### TASK REQUIREMENTS
Transcribe the line holding "Where should I" together with every line after it, through the end of the records, exactly and with no pictures.

### SOURCE DATA
^^^^

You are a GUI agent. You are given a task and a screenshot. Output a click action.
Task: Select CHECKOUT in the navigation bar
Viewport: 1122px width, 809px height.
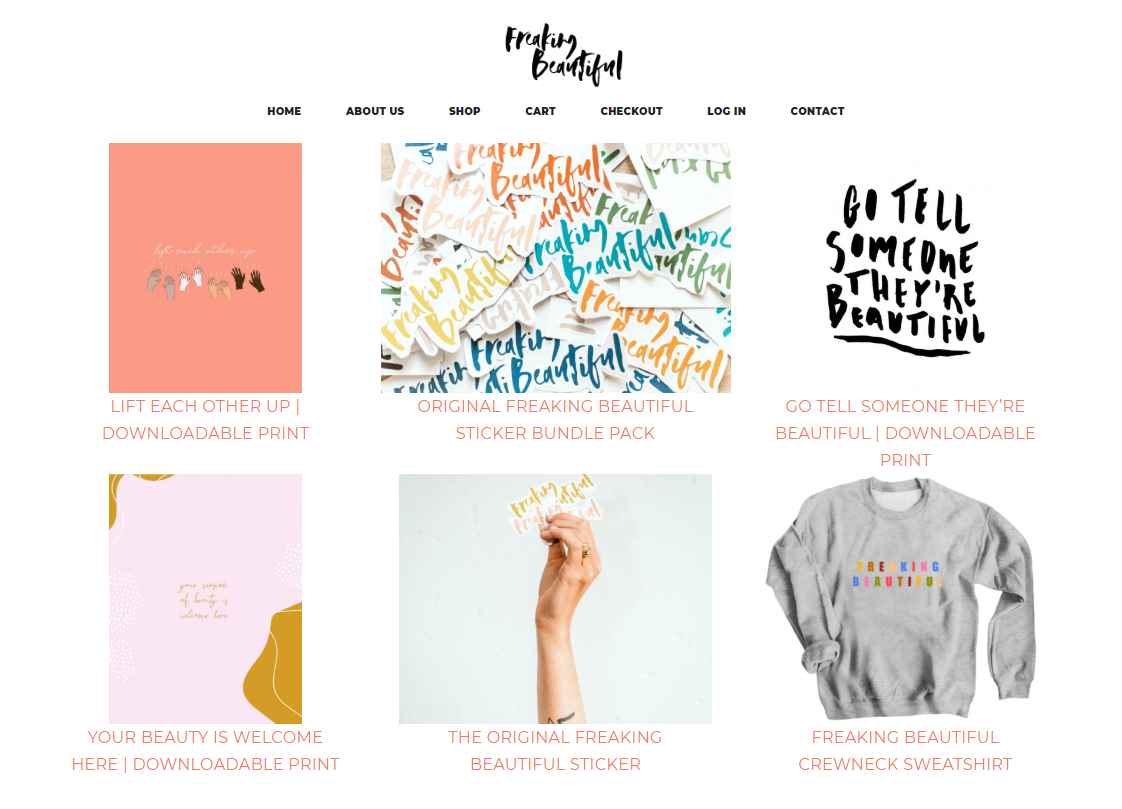631,111
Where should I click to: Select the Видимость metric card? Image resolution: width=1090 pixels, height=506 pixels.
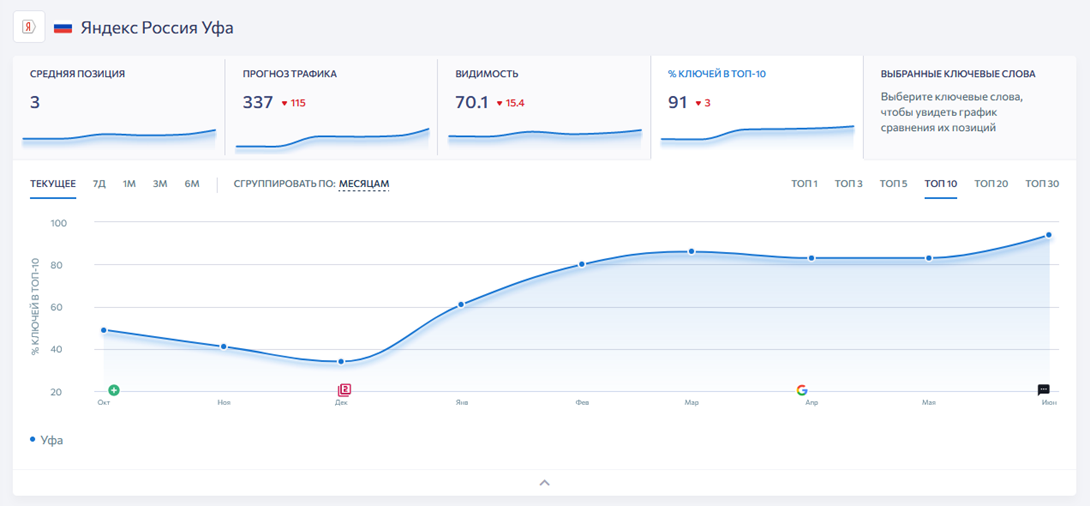[x=544, y=107]
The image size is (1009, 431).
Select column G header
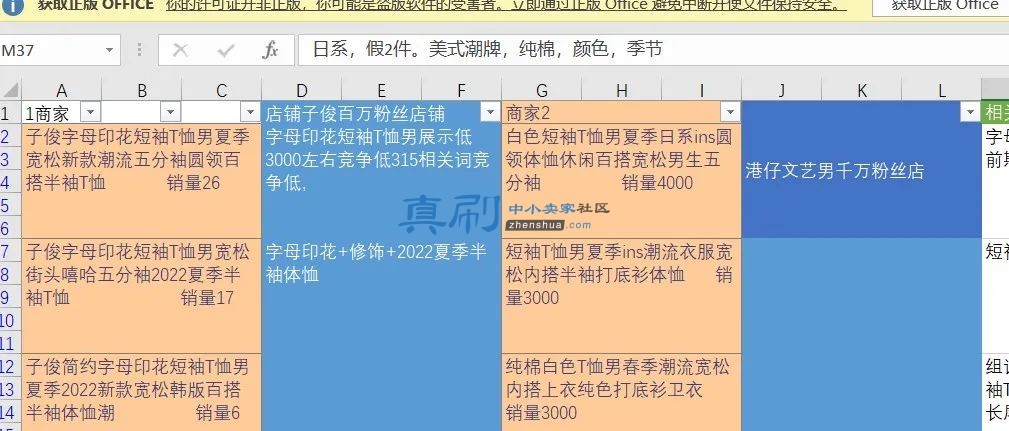point(542,91)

^^^^

### REPLY
Where should I click to: Select the Видимость metric card? Image resolution: width=1090 pixels, height=506 pixels.
[x=544, y=107]
The image size is (1009, 431).
Select column G header
point(542,91)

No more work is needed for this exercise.